ARROW-6473: Dictionary encoding format clarifications/future proofing #5585

emkornfield · 2019-10-05T22:51:45Z

This needs to be discussed first on the mailing list. It is a consolidation of recent dictionary encoding threads: 1, 2 and 3

github-actions · 2019-10-05T23:02:06Z

https://issues.apache.org/jira/browse/ARROW-6473

pitrou · 2019-10-06T09:36:10Z

docs/source/format/Columnar.rst

+.. note:: An edge-case for interleaved dictionary and record batches occurs
+   when the the record batches contain dictionary encoded arrays that are
+   completely null. In this case, the dictionary for the encoded column might
+   appear after the first record batch.


Is this necessary? This may complicate implementations.

i'm fine if we revise, the specification to require a dictionary for each ID in the schema even if it is empty. Requiring all dictionaries at the beginning seemed like a change in specification which is why I proposed this. Lets see if anyone else has any thoughts on it.

I'm not especially concerned about this at least on the C++ side.

The alternative to this is to require an empty dictionary batch to be sent. It is also difficult to know whether the dictionary should be empty without checking the dictionary indices.

Yes, I don't think either option is too bad we just need to decide whether an empty batch is required. I think if require implementations to support dictionary delta encoding and dictionary resets I don't think it make it any easier on the consumer side to require a dictionary (on the producer side I can imagine most implementations might not bother checking).

codecov-io · 2019-10-07T02:45:45Z

Codecov Report

Merging #5585 into master will decrease coverage by 0.39%.
The diff coverage is n/a.

@@            Coverage Diff            @@
##           master    #5585     +/-   ##
=========================================
- Coverage   89.18%   88.79%   -0.4%     
=========================================
  Files         924      983     +59     
  Lines      127616   132170   +4554     
  Branches     1501     1501             
=========================================
+ Hits       113817   117359   +3542     
- Misses      13434    14446   +1012     
  Partials      365      365

Impacted Files	Coverage Δ
cpp/src/arrow/json/converter.cc	`90.05% <0%> (-1.76%)`	⬇️
cpp/src/arrow/json/chunked_builder.cc	`80% <0%> (-1.67%)`	⬇️
cpp/src/arrow/csv/column_builder.cc	`95.54% <0%> (-1.49%)`	⬇️
python/pyarrow/plasma.py	`58.9% <0%> (-1.37%)`	⬇️
python/pyarrow/tests/test_parquet.py	`95.24% <0%> (-0.06%)`	⬇️
r/R/feather.R	`63.33% <0%> (ø)`
r/src/recordbatch.cpp	`87.76% <0%> (ø)`
r/src/table.cpp	`87.61% <0%> (ø)`
r/R/array-data.R	`20% <0%> (ø)`
r/R/filesystem.R	`70.45% <0%> (ø)`
... and 56 more

Continue to review full report at Codecov.

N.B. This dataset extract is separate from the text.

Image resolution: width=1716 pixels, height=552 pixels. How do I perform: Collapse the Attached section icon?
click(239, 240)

Legend - Click here to learn more
Δ = absolute <relative> (impact), ø = not affected, ? = missing data
Powered by Codecov. Last update ed753fd...c556f5a. Read the comment docs.

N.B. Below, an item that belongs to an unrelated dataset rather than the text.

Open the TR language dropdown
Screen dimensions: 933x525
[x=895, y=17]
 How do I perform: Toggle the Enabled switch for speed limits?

pitrou · 2019-10-16T18:42:14Z

format/Schema.fbs

@@ -267,7 +267,9 @@ table KeyValue {

 /// ----------------------------------------------------------------------
 /// Dictionary encoding metadata
-
+/// Maintained for forwards compatibility, in the future
+/// Dictionaries might be (sparse) maps betwen Index and Value.

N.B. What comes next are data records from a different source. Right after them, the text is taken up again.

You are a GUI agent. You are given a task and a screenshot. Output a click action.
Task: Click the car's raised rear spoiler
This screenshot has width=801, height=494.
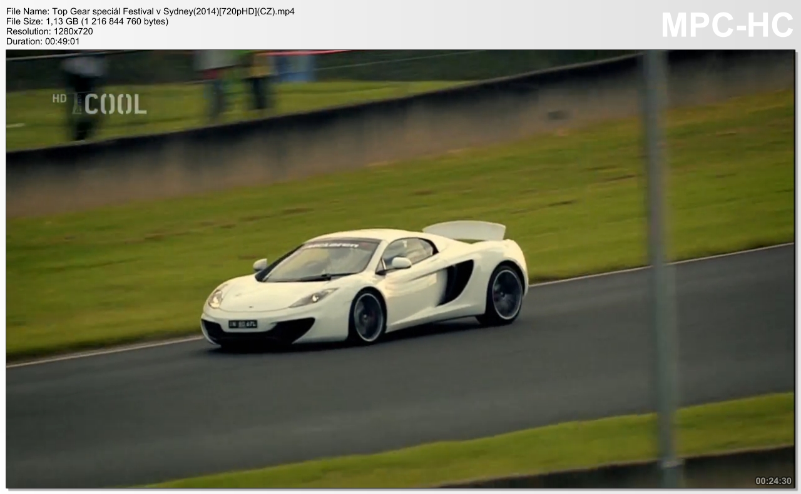[x=466, y=230]
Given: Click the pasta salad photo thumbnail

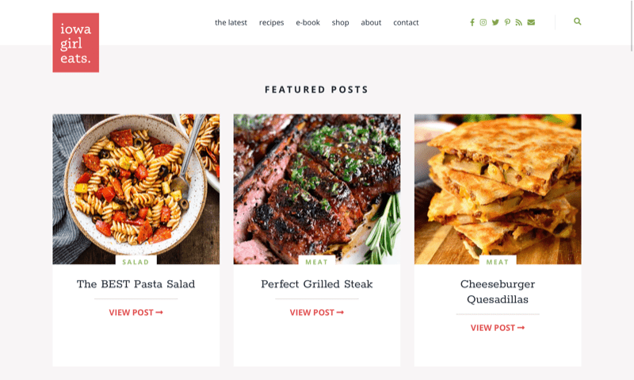Looking at the screenshot, I should 136,189.
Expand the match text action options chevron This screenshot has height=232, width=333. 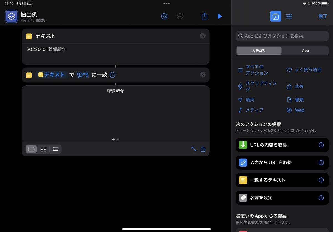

What is a "sparse map" here?

Also the word "type" suggests an Arrow datatype, perhaps use some other word such as "kind"?

Updated to "Kind". I reworded as discontinuous indices.

wesm · 2019-10-17T21:12:56Z

The parquet-testing changes should not be here

wesm · 2019-10-17T21:14:34Z

docs/source/format/Columnar.rst

+.. note:: An edge-case for interleaved dictionary and record batches occurs
+   when the the record batches contain dictionary encoded arrays that are
+   completely null. In this case, the dictionary for the encoded column might
+   appear after the first record batch.


The alternative to this is to require an empty dictionary batch to be sent. It is also difficult to know whether the dictionary should be empty without checking the dictionary indices.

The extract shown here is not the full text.